Identification of a Cardiac-Adrenal-Pain Syndrome
To initially determine if there is an easily detectable cardiac-adrenal-pain syndrome, 91 consecutive, severe chronic pain patients who were admitted to the author’s outpatient intractable pain treatment clinic in California were evaluated. At the time of referral, they were screened for the following complications:
- Blood pressure above 130/90mmHg
- Pulse rate over 84 per minute
- Early morning serum cortisol above 20 or below 5ug/dl
- Erythrocyte sedimentation rate (ESR) above 20mm per hour
ESR was included as a screening tool because excess adrenal hormone secretion and stress are known to cause a variety of immune changes.10,11
All subjects were adults between the ages of 30 and 62 years. Females and males constituted, respectively, 54% and 46% of the group. Their pain duration ranged in length from 1 to 45 years.

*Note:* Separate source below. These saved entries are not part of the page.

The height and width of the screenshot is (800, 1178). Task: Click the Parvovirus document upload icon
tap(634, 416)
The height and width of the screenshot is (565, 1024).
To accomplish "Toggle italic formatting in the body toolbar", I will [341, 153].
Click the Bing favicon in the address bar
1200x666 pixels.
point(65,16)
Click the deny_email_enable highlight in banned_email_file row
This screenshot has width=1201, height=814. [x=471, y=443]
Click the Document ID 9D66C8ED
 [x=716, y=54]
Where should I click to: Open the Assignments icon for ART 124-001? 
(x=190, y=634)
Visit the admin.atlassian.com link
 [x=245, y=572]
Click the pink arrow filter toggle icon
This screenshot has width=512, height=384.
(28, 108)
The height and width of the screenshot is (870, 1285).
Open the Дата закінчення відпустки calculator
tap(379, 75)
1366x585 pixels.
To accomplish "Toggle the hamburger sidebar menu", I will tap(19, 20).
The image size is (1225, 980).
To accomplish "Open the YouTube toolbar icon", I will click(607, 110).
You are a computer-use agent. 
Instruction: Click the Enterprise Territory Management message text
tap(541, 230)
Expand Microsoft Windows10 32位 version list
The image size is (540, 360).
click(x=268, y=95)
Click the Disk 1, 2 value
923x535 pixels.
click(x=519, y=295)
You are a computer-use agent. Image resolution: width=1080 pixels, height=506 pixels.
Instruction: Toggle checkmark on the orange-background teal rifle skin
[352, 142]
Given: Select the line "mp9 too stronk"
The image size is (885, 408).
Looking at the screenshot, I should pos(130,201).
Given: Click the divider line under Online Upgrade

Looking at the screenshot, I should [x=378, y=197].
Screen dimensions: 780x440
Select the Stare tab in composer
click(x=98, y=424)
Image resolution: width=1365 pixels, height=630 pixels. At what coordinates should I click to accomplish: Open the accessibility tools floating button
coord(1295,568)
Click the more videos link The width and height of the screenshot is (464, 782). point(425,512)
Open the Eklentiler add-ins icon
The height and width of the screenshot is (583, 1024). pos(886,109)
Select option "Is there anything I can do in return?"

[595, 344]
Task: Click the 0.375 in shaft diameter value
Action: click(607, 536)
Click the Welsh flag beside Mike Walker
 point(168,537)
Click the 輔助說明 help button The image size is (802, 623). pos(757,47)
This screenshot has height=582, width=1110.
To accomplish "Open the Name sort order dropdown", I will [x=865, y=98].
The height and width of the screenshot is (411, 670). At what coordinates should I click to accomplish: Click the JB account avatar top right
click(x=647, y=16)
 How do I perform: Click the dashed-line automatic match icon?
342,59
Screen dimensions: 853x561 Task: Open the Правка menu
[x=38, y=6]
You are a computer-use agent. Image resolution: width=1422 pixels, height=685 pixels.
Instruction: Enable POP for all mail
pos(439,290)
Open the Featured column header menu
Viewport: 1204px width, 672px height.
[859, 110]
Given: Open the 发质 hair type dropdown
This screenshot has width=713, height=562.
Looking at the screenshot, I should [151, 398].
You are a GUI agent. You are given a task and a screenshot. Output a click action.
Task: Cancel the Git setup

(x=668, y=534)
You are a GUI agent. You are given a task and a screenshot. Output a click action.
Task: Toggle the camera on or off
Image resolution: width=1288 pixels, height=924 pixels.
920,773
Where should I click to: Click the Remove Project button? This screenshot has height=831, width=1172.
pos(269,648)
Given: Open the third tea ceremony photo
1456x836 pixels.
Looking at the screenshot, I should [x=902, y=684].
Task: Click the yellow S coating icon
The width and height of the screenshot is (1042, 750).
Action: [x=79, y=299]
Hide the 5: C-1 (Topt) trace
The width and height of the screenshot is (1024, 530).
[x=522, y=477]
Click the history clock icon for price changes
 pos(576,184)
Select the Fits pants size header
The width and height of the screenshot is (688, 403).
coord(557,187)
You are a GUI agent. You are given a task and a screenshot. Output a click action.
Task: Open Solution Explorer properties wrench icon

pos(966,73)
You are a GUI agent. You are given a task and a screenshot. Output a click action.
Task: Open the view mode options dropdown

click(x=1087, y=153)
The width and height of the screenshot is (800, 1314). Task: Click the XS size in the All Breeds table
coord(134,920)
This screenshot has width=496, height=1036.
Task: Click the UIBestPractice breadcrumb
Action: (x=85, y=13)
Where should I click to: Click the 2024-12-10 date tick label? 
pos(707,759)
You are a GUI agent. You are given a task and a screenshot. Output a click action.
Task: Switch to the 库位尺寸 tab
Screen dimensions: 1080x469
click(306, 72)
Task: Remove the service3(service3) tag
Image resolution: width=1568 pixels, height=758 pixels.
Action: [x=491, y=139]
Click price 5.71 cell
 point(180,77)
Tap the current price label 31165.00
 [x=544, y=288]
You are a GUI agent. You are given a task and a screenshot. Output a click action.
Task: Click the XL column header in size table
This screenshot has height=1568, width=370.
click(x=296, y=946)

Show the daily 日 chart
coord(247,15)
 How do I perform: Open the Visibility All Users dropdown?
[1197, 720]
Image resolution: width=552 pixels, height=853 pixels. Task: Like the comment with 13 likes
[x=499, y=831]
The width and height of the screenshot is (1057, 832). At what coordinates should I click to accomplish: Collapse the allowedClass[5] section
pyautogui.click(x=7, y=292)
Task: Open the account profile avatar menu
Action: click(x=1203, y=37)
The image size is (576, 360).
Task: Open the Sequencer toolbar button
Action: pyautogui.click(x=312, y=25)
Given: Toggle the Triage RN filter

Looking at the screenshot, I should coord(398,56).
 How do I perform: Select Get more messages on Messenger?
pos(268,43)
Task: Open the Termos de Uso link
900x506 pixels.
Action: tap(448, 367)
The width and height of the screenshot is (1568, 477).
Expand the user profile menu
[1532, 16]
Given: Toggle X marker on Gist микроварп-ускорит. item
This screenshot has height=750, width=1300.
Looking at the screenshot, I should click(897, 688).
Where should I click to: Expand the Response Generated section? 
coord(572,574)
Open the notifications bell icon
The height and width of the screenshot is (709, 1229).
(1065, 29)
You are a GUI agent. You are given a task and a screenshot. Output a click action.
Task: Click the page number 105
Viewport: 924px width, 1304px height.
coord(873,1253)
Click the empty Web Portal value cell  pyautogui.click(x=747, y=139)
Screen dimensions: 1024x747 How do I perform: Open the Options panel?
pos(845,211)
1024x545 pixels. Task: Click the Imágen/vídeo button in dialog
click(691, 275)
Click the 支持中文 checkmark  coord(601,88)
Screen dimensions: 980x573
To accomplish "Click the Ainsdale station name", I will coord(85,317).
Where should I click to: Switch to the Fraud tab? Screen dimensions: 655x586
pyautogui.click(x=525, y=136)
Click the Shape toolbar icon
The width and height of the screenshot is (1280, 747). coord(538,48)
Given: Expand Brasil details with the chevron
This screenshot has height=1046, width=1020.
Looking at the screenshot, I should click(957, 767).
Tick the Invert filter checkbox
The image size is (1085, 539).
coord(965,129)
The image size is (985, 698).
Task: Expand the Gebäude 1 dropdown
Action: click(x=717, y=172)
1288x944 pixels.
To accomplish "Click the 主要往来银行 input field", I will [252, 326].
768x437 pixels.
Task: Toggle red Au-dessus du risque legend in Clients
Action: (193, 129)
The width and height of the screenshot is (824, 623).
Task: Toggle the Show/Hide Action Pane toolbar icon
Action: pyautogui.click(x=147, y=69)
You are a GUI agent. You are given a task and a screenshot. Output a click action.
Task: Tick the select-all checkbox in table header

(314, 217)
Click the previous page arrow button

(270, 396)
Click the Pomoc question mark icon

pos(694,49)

To be eligible for this study, their pain had to be described as severe, constant, and interfered with sleep, eating, dressing, or other activities of daily living. All patients were referred to the clinic after failing to achieve pain control by a plethora of standard measures including psychotherapy, physical therapy, paraspinal corticoid injections, non-opioid medications, and standard dosages of weak opioids. All patients were taking a weak opioid in the form of hydrocodone, tramadol, propoxyphene, or codeine at the time of referral. Without opioid medication, patients claimed to be incapacitated and confined to home or bed.
Cardiac and/or adrenal complications were readily apparent (see Table 1). Only 7 (7.7%) of patients failed to demonstrate at least one cardiac or adrenal abnormality. The majority demonstrated elevated blood pressure (60, 65.9%) or elevated pulse rate (46, 50.5%). Seventeen (18.7%) had pulse rates over 100 per minute (see Table 1). Forty-seven (47.3%) had either elevated or reduced serum cortisol and 33% showed an elevated sedimentation rate. There was considerable demonstration of multiple abnormalities in a single patient. Fifty-nine (64.5%) had two or more abnormal screening tests. Twenty-five (27.4%) had three abnormal screens and four (4%) demonstrated the presence of all four screens. Results in this initial study clearly indicated that severe, chronic pain that was constant and debilitating produced easily detectable cardiovascular and adrenal complications.
Will Pain Treatment Ameliorate Cardiac-Adrenal
Since the pilot screening study showed that cardiac-adrenal complications could be easily detected, a second study was done to determine if pain treatment could eliminate or ameliorate these complications. The working premise was that improvement in cardiac and adrenal complications from adequate pain treatment would provide evidence that severe, chronic pain itself, and not some other condition, was producing the observed cardiac-adrenal abnormalities.